Now in this period I did not play much, neither I modified my AIs during pauses, still I was impressed that when I played from time to time, meeting top20 players, I was able to hold the ground instead of just losing. Checking other players seems to confirm that, for example Tralalo did not play much between February and March and still holds his spot every time he plays again.
Of course after a while one changes little stuff, but the point is that "the first impact after a long pause is not devastating".
So, it seems that nullpointer was more near to the truth for the observations made.
Still I have the below ideas about evolution of player strength.
Given a range for scores (1), say 1000 as the first score and 2000 as the maximum score, and the current tiered leagues (there are 7) with XP levels (there are 7) to unlock bot classes and AI controls. Assuming that the top 2 players are around 2000 points, top 5 around 1900, top 10 around 1800, top 20 around 1700. I would say the following.
- from match 1 to 150 one is still discovering the basic qualities and weaknesses of bot classes and basic functions of AI controls.
- after match 150
-- up to 1400 score points: the player has still to work out the basic structure of his AI (whatever is a generalized AI, a generalized AI per bot class or specialized per map and bot class). This means: the player did not yet define in a stable way how his bots should behave in attack, retreat, resource capture, and so on. From time to time the player makes quite big changes for certain behaviors.

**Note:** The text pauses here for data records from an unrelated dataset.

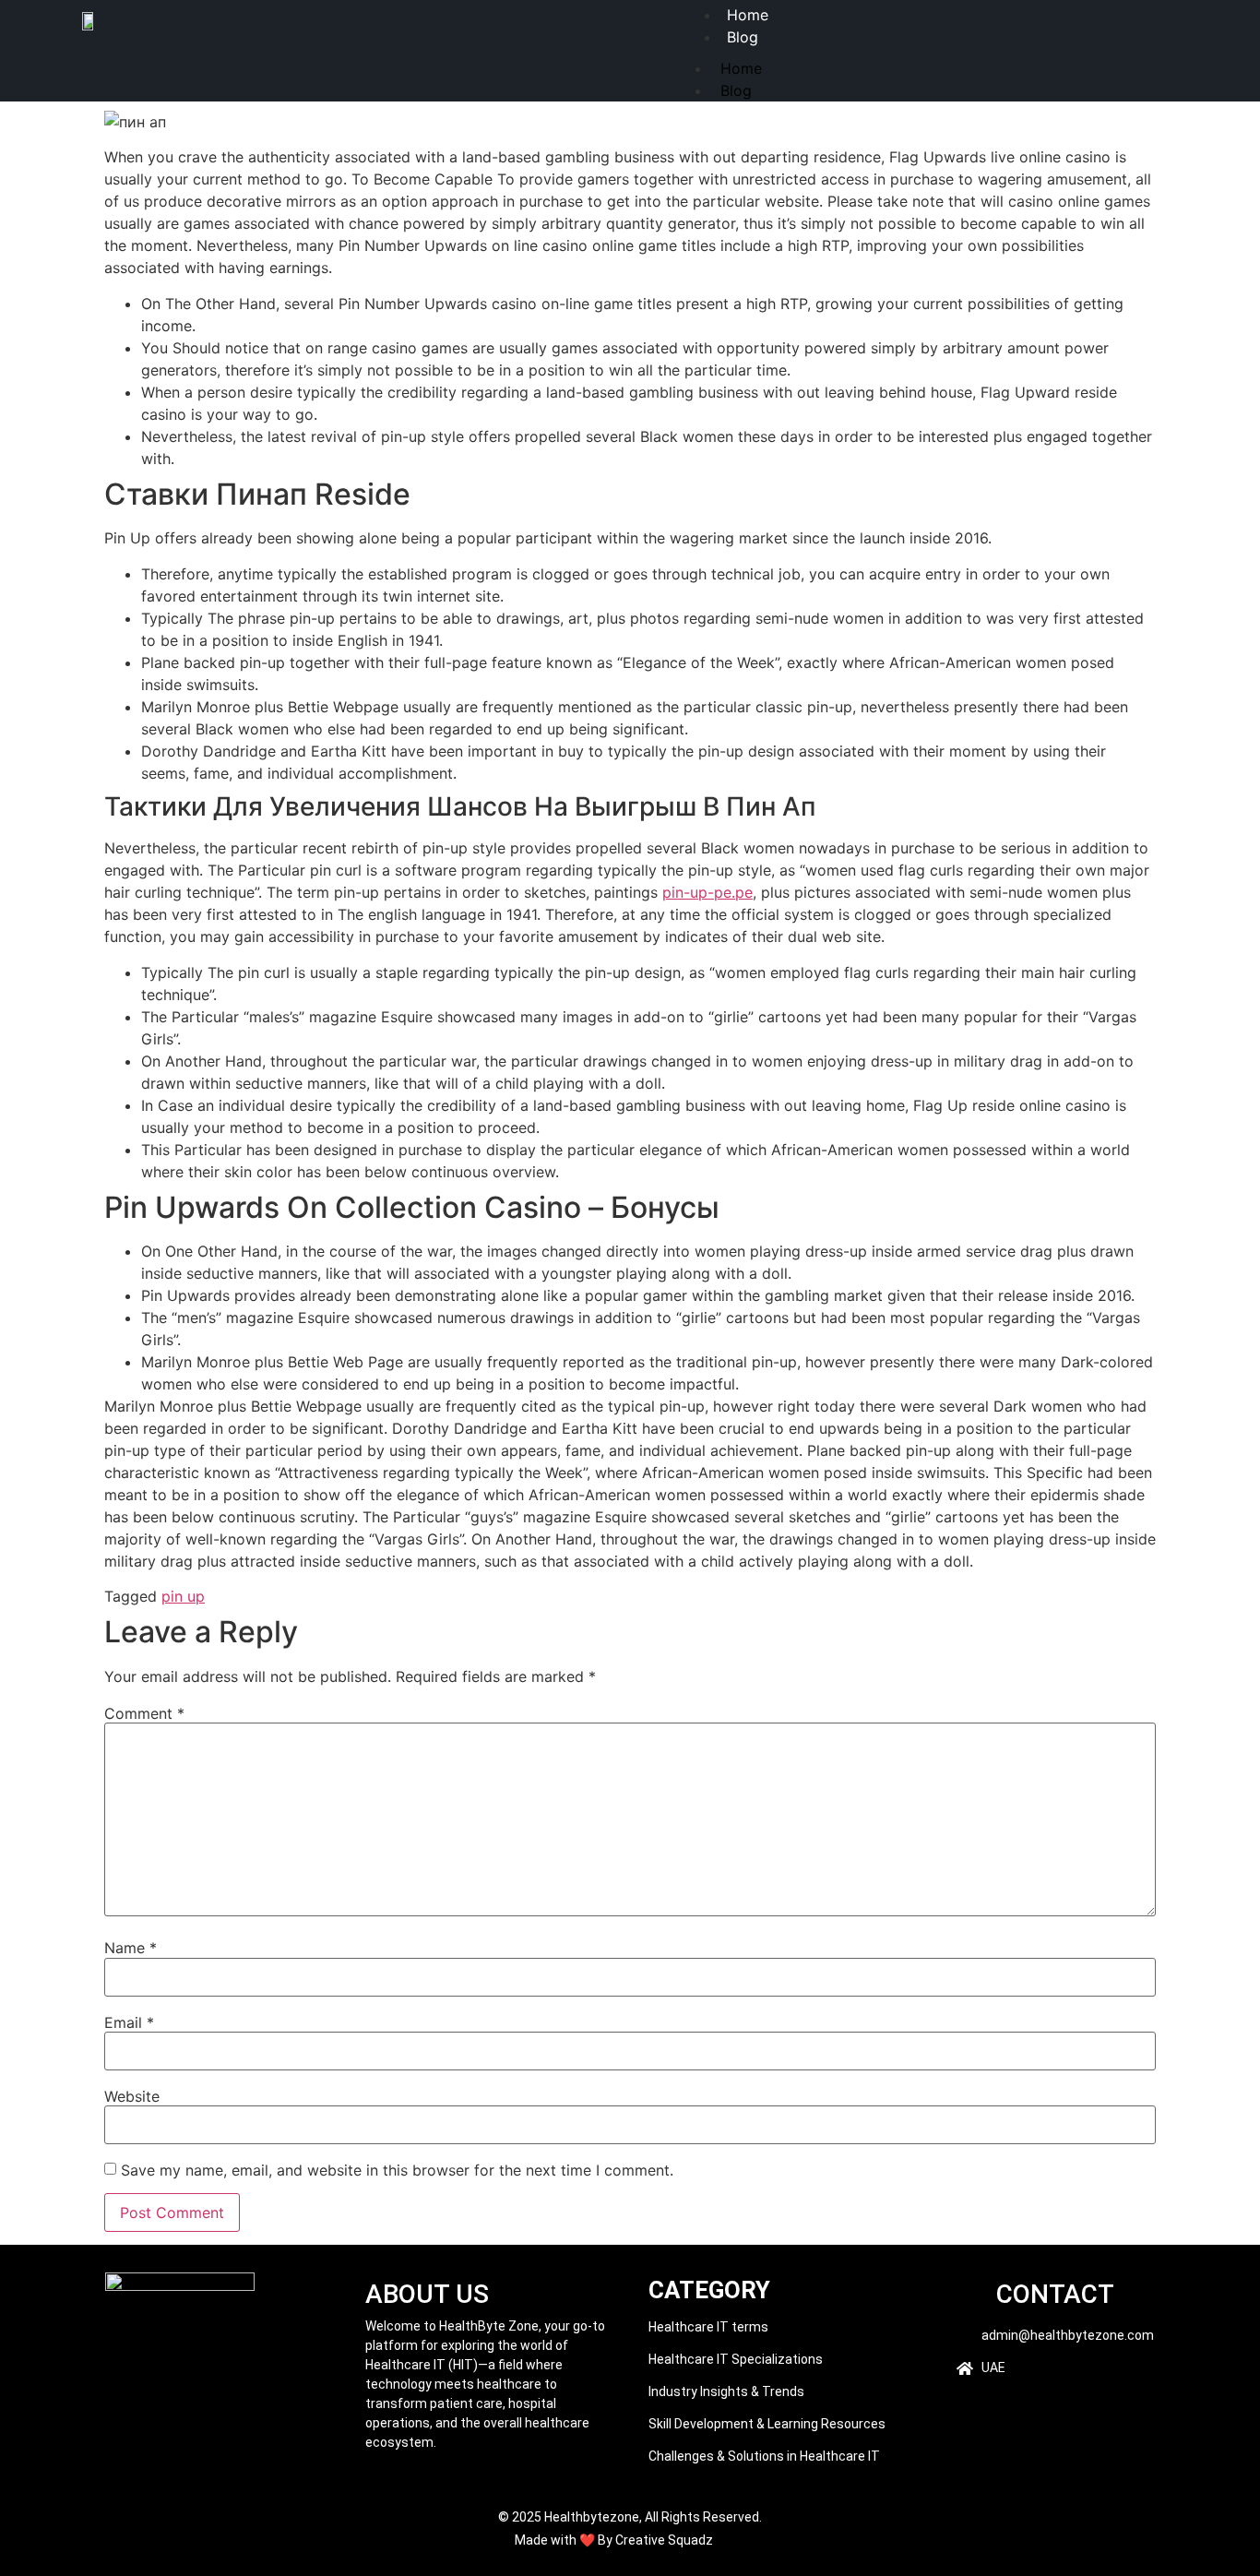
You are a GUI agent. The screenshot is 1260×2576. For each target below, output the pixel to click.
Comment (144, 1713)
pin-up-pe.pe (707, 892)
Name (130, 1947)
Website (132, 2096)
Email (129, 2022)
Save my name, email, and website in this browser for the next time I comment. (397, 2170)
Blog (742, 37)
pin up (183, 1596)
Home (741, 68)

-- 1400-1600 points: the player has a basic structure, but now it starts to be complicated because games against stronger or equal players are now decided by smaller differences, or optimizations. This means that the general behavior from the AI when the player was 1400 is not so different, but some small changes in nodes, filters and priorities helps a lot in terms of results.

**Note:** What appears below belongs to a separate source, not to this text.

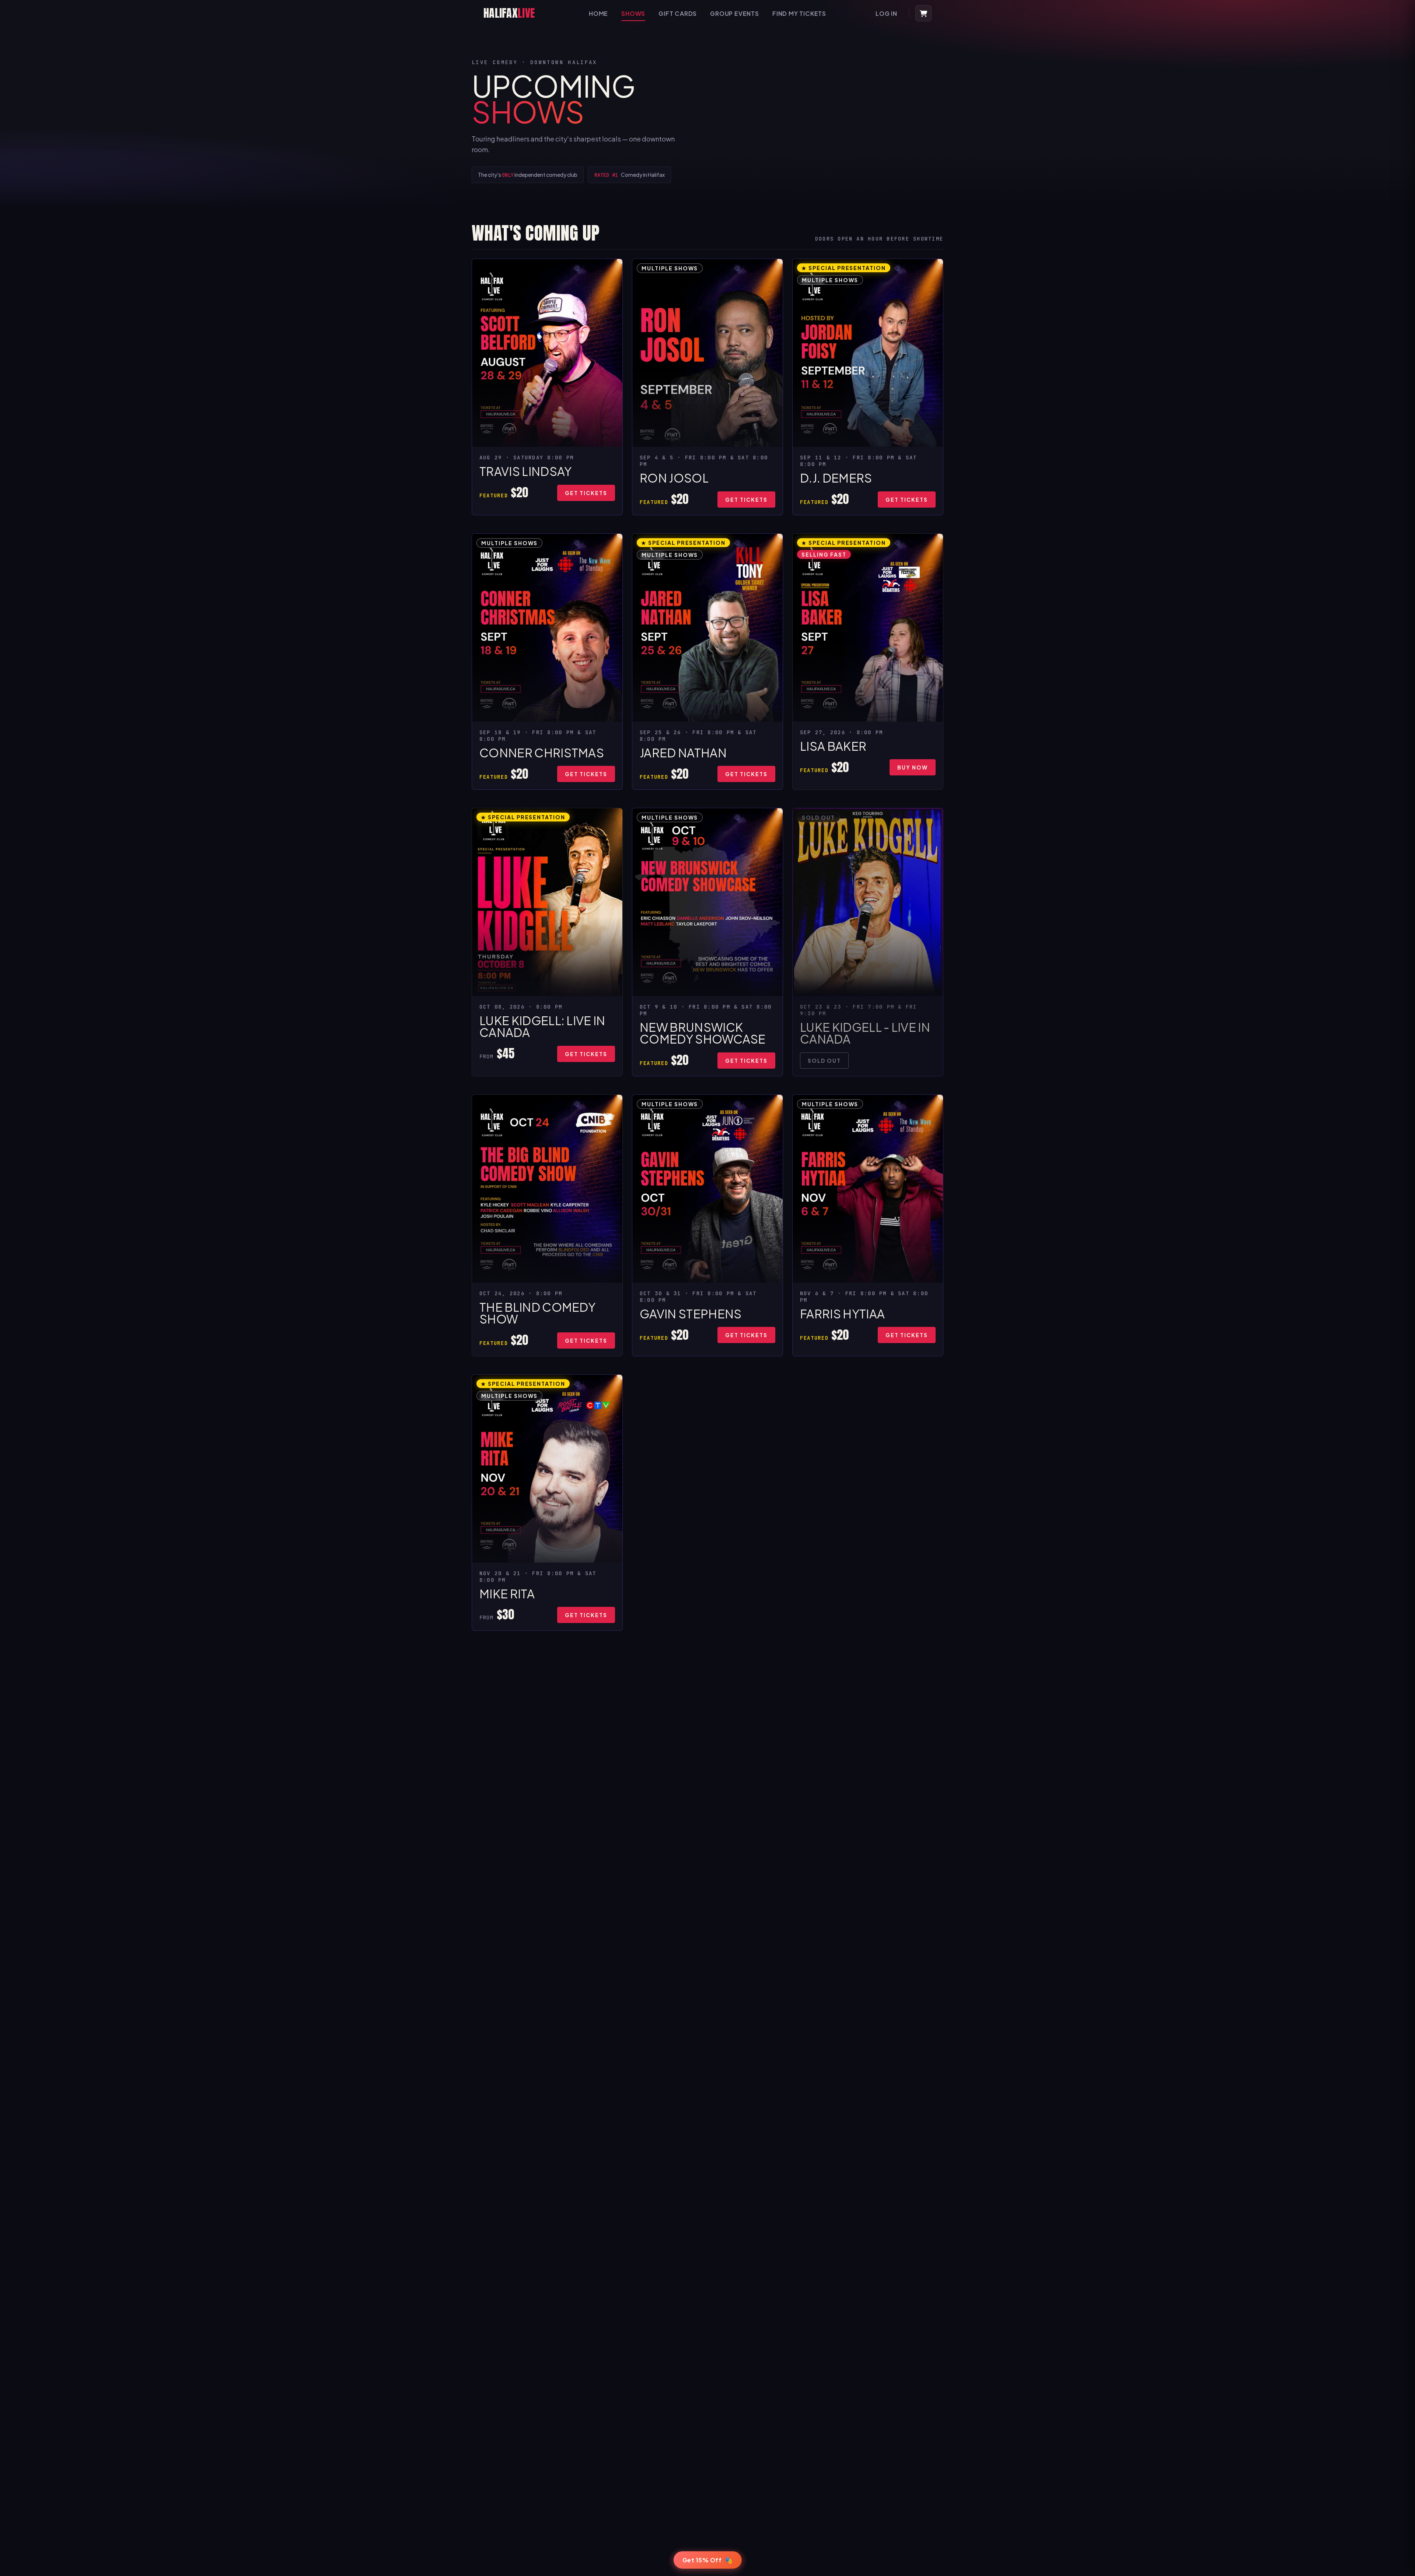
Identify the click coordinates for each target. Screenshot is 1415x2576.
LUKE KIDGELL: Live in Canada (542, 1026)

-- 1600-1700 points: the player starts to have the first useful subtle optimizations to hold his ground. So, once again, the basic behavior of the bot is there since the player left 1400 points, but now it is more refined to handle specific situations instead of the generic case.

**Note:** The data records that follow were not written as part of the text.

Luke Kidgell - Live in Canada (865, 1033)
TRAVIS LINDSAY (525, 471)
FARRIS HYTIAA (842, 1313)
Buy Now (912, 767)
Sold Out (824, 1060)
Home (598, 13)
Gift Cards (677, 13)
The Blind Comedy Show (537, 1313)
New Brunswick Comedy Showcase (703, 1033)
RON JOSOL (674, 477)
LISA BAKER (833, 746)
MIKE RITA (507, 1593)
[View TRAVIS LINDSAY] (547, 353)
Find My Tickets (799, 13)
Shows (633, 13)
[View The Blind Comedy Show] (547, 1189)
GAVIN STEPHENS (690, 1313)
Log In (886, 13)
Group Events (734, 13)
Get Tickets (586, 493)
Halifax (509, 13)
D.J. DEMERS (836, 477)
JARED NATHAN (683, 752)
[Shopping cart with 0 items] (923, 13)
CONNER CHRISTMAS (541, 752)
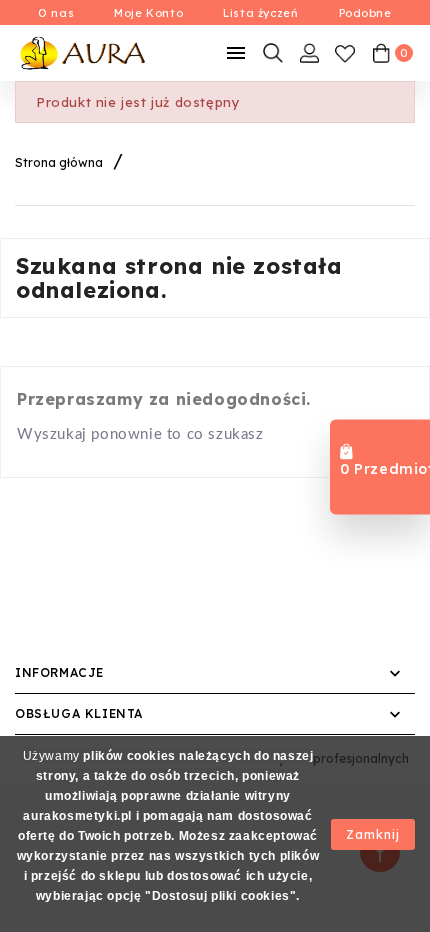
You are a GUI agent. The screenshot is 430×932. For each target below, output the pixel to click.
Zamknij (373, 834)
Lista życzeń (260, 13)
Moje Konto (148, 13)
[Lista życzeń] (345, 53)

-- 1700-1800 points: even more optimizations and this is the level, in my idea, that can consistently snatch points from the top10.
-- 1800-2000 points: way more optimizations than before, but, and this is my idea that so far did not hold the observations, I thought that the continuous competition between players 1700+ would produce more and more optimizations for particular cases and/or increasing efficiency in scoring balls or pushing or damaging the enemy. This means, in my idea, that a top 10 player not playing for a week, would be at least 300 games of experience behind the current optimizations. Therefore losing a lot of ground before catching up and going back to his previous spot.
End of the exposition of my ideas about evolution of player (if it is not clear, ask!).
Anyway, this seems not valid. At least for the check that I did, through the stats page or personal experience, it seems that top 10 players not playing for more than a week (and likely not editing their AI during the pause) just hold the ground without losing a lot of points. Surely they lose a bit more than before, but still not horribly, before catching up.
Why is it so? I do not even have partial answers at the moment. What do you think about it?
(1) If one does not set a range, scores are meaningless because while the starting score is still the same as in November 2016 (1000), the top scores are increasing.